New technologies are about to bring a paradigm shift in the provision of medicine and care: from Therapy to Enhancement

Several new technological and scientific advances, grouped under the acronym “NBIC” for Nanotechnologies, Biotechnologies, Information technologies, and Cognitive sciences, are revolutionizing the horizons of medicine and healthcare. Biotech tools like CRISPR CAS-9 might hold the key to disease prevention for a variety of medical conditions; nanotechnologies can be deployed for new treatment delivery, therapy or diagnostic techniques; and big data and artificial intelligence allow us to know more about ourselves and others than ever before, predict or diagnose illnesses, and could be used to automate care.

These developments foretell a paradigm shift in the way we approach medicine and health: from therapy to enhancement, from curing illnesses as they occur to systematic improvement and optimization of the human body. Entrepreneurs and business leaders have noticed, and are seemingly embracing the once radical idea of Transhumanism, a cultural and intellectual movement that believes we can, and should, improve the human condition through the use of advanced technologies. Google’s Calico, or the Bezos and Thiel-backed Unity Biotechnology, all have at their core the goal of extending life, potentially to the point of eliminating death altogether.

There are many issues to explore in relation to this shift, having to do with ethics, security, or the economy. One of the important and more practical impacts it will have is on our system of health insurance: as it becomes possible to eradicate illnesses and extend human life, how can health insurance providers adapt? What does the paradigm shift imply for current models of insurance?

The current business model of health insurance companies is based on the transfer of a risk (accident, illness, death) by an individual payer to a third party.

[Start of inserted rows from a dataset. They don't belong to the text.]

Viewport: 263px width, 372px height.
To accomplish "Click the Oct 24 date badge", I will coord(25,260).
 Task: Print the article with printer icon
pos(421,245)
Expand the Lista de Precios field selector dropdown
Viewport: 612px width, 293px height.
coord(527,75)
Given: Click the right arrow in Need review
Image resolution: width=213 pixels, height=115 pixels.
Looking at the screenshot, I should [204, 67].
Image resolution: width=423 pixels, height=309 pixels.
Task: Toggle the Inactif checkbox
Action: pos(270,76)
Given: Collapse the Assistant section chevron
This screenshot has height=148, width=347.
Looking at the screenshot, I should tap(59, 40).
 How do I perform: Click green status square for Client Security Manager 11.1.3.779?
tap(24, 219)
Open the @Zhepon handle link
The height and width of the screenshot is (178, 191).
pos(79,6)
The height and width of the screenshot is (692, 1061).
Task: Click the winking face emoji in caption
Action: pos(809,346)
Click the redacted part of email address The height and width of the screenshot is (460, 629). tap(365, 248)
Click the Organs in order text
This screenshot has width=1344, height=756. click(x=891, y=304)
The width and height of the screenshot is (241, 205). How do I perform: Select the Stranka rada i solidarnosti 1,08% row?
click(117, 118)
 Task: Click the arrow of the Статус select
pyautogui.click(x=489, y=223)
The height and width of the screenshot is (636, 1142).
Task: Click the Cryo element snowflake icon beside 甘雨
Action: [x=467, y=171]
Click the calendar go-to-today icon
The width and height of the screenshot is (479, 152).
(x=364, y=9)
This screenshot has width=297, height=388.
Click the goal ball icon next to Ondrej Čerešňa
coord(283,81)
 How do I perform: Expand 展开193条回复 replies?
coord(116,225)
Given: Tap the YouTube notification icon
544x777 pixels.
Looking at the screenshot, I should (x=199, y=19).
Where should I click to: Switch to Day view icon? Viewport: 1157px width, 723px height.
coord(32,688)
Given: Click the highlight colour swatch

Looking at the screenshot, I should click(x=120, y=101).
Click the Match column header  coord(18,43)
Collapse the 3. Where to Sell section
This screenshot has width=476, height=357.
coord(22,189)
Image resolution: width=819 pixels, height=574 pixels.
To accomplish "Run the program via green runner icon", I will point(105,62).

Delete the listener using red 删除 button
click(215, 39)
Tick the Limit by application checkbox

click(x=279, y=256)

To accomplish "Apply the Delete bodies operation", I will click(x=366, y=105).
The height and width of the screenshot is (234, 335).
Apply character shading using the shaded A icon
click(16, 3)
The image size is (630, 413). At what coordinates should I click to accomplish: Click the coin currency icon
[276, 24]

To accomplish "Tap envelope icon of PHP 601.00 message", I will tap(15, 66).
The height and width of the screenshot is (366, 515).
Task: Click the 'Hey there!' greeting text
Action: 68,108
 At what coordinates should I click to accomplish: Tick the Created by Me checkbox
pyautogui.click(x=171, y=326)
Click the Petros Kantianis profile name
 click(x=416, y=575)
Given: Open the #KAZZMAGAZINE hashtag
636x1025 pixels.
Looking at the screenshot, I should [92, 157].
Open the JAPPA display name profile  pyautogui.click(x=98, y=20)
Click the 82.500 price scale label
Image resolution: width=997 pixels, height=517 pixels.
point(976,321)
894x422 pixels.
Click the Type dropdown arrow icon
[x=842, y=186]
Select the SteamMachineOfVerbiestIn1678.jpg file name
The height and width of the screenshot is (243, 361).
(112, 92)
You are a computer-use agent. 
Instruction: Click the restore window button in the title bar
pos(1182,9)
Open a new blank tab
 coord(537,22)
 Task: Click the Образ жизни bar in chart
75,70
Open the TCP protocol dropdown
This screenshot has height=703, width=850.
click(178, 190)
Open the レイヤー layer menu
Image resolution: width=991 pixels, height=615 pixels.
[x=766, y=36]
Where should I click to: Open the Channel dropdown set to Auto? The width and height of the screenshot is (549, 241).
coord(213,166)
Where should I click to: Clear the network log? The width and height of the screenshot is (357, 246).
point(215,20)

Yet in this model, the probability of a risk to occur does not change, it is just redistributed across a larger portfolio. In general, payers contribute jointly without knowing if they are going to get sick or not. In addition health insurance, as opposed to other insurance models, is designed not only to turn risks into fixed expenses but also to shift costs across individuals, from the sick to the healthy.

However, with the rise of NBIC, transhumanism and the significant decrease in risks they entail, come new challenges for insurers. The ongoing technological innovations enable a better allocation of treatments to patients, with more effective delivery systems (through Big Data) at lower costs (through automation of care), and diseases can now be predicted more easily. Therefore, insurance companies need to evolve from a curative business model to a more predictive and preventive economy, with personalized and anticipative contracts, which essentially aims to maintain individuals in good health.

Insurance companies that fail to adapt to the changing nature of the health economy into the new model of “Prevention as a Service” will disappear. They are already being challenged by new competitors coming from the tech industry, with high expertise in customer experience and in the use of data. In the short term, the strong regulations that weigh on the insurance sector and the legitimacy they enjoy among the people are still strong barriers to entry.

In the longer term, challenges to the very concept of medicine, health and the human body could render irrelevant the idea of health insurance itself. In a future where we have complete control over our bodies and are capable of neutralizing harmful genes before the diseases they carry manifest themselves, investing in health insurance might seem superfluous.

Still, the future that the likes of Calico and Google are imagining is one in which the longevity of human life will be greatly extended — perhaps even to the point of immortality. In that context, humans will still be facing risks and uncertainties extended over a longer period of time. Considering the role that new technologies will be playing in enhancing the human body, insuring our health is likely to become more akin to insuring a car, considered a type of low-risk insurance. Health insurance today has a redistributive aspect — it is based on the assumption that different individuals inherently don’t face the same risks of getting sick and have little control over this asymmetry. In the future, the human body might be just like a car — a well-oiled machine, still exposed to exogenous risks, accidents or the malfunctioning of some of its components. If that future is realized, the business model of health insurance will have to evolve in that direction too — and the role of governments as the primary providers of health insurance in many countries is likely to be put in question.